3.Radiomics based on machine learning in predicting the long-term prognosis for triple-negative breast cancer after neoadjuvant chemotherapy
Bingqing XIA ; Cuiping LI ; Zhaoxia QIAN ; Qin XIAO ; He WANG ; Weimin CHAI ; Yajia GU
Chinese Journal of Radiology 2021;55(10):1059-1064
Objective:To explore the value of different radiomics models based on machine learning in predicting the risk of distant recurrence and metastasis of triple-negative breast cancer after neoadjuvant therapy.Methods:The clinical and imaging data of 150 patients with triple-negative breast cancer (TNBC) confirmed by histopathology were retrospectively analyzed.

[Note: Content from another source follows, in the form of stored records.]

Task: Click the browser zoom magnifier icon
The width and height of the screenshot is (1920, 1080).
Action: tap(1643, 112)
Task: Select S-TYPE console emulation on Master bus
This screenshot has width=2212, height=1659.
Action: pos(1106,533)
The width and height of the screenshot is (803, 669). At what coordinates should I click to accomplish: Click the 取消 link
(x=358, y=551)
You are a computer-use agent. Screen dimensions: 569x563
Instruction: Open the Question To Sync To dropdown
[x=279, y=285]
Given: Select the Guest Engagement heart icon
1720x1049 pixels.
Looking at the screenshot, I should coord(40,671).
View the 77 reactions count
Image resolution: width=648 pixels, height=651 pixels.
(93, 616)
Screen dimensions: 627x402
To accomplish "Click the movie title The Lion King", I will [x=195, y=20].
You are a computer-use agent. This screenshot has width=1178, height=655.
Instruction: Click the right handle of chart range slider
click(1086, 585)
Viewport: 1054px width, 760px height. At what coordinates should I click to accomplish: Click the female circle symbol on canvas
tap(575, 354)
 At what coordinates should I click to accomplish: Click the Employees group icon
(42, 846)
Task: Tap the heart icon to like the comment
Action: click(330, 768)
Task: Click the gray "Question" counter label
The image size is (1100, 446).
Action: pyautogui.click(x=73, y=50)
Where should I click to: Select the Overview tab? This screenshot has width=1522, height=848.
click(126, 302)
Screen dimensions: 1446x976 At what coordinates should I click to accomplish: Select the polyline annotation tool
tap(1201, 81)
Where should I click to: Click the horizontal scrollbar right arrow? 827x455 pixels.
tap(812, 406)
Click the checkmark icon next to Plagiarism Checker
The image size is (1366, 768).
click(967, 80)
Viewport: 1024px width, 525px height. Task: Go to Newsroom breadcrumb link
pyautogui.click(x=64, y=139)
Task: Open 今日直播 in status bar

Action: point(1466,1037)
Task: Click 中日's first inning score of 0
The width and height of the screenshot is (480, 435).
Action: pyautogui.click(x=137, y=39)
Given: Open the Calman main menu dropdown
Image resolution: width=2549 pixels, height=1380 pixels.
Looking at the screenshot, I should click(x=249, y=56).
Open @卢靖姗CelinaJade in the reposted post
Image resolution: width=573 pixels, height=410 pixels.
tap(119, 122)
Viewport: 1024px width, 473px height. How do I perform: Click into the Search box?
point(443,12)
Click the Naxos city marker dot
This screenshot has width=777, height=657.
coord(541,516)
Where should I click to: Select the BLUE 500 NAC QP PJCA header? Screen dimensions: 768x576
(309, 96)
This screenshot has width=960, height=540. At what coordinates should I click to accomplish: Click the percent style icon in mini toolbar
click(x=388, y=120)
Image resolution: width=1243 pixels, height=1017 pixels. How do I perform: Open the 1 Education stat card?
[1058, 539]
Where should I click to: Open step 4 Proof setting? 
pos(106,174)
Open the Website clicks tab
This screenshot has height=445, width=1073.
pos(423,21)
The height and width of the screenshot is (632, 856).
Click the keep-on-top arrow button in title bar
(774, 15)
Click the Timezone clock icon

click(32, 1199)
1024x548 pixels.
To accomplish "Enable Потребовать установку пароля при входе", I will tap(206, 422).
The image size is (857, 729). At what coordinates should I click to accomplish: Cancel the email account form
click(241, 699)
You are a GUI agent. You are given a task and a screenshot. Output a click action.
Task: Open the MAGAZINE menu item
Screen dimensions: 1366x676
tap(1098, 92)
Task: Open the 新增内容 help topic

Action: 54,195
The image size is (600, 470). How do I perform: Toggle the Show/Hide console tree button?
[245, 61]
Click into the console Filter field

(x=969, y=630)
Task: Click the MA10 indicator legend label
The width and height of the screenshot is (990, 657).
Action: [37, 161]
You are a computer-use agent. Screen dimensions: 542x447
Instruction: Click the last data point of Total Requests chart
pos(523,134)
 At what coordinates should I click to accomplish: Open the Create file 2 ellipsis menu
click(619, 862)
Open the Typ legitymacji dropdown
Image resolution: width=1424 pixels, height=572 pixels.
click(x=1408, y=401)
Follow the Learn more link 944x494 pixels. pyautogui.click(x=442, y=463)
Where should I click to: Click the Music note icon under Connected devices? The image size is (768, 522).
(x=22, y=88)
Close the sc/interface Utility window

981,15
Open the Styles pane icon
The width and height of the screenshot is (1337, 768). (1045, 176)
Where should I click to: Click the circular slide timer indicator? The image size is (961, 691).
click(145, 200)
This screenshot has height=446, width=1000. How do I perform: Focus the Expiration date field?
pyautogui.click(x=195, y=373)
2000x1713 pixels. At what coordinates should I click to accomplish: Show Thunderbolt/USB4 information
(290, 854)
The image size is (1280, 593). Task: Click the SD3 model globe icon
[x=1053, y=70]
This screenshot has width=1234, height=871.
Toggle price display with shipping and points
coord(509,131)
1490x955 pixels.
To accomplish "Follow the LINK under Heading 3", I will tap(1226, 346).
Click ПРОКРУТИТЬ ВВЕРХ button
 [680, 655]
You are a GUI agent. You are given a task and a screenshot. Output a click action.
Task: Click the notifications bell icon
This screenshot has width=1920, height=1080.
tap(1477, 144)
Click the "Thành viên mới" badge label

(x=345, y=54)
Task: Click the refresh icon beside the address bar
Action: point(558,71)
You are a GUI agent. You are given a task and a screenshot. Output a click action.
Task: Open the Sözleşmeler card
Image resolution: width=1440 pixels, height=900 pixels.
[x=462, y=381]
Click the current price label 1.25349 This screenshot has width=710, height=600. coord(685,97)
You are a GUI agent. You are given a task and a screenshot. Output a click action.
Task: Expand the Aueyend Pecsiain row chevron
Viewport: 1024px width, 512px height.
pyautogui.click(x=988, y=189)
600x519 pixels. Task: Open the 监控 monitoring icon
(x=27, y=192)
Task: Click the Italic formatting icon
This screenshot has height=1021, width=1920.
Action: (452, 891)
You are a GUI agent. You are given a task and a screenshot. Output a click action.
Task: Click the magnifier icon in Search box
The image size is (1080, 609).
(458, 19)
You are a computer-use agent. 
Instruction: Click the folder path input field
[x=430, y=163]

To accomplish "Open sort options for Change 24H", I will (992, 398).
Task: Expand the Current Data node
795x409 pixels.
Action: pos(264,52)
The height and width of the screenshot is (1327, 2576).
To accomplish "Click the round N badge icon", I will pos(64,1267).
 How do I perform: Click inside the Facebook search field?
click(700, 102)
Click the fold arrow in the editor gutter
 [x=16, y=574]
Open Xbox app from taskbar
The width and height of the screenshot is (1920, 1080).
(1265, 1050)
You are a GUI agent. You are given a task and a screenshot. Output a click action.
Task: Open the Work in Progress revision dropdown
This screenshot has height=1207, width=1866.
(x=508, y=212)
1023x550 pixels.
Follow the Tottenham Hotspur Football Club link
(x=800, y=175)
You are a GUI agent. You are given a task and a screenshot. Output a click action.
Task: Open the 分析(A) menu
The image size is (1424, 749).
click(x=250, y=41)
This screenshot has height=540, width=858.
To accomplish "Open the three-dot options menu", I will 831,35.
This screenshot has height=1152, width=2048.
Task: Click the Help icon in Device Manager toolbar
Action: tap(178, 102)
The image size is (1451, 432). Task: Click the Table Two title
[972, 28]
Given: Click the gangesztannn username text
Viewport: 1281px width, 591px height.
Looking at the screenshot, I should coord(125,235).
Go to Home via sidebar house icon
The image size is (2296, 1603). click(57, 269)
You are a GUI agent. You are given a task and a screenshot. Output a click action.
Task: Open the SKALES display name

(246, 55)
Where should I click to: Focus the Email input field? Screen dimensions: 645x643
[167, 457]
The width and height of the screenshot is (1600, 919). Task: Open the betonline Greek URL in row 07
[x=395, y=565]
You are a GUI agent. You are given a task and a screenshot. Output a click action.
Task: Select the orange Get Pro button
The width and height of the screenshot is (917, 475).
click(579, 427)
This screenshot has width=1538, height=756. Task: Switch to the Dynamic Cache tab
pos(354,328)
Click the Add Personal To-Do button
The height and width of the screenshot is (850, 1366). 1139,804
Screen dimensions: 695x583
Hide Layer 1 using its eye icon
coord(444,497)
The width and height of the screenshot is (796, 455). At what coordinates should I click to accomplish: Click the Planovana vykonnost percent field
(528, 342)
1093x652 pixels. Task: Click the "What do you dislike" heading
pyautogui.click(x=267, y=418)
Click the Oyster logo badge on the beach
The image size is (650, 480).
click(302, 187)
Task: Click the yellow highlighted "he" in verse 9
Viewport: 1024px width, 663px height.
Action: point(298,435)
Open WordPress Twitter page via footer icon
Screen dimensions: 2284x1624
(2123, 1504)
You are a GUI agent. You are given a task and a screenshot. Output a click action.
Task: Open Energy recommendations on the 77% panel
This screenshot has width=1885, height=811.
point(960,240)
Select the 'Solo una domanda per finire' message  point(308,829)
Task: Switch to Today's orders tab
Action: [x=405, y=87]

All patients underwent neoadjuvant chemotherapy and surgical resection from August 2011 to May 2017 in Fudan University Shanghai Cancer Center and Ruijin Hospital, Shanghai Jiao Tong University School of Medicine. One hundred and nine patients from Shanghai Fudan University Shanghai Cancer Center were used as the training group, and 41 patients from Ruijin Hospital, Shanghai Jiao Tong University School of Medicine were used as the validation group. The features were extracted from dynamic contrast-enhanced MRI (DCE-MRI) before treatment and were added with time domain features innovatively. Least absolute shrinkage and selection operator cross validation and recursive feature elimination were applied to select features. Six different supervised machine learning algorithms (logistic regression, linear discriminant analysis, k-nearest neighbor, naive bayesian, decision tree, support vector machine) were used to predict the prognosis. ROC curve, accuracy and F1 measure were used to evaluate the performance of the six algorithms, and also verified by the validation group.Results:The support vector machine algorithm had the best predictive effect in the recurrence and metastasis model based on 15 features, with the highest area under curve (training group was 0.917, validation group was 0.859), and the highest accuracy rate (training group was 87.5%, validation group was 82.9%) and the highest F1 measure (training group was 0.800, validation group was 0.741). In addition, of the 15 imaging features, 12 were the time domain features and 3 were spatial features.Conclusion:With the help of the time domain features and machine learning algorithms, radiomics signatures based on preoperative DCE-MRI can help predict the distant prognosis for TNBC after neoadjuvant chemotherapy and provide support for clinical decision making and follow-up management.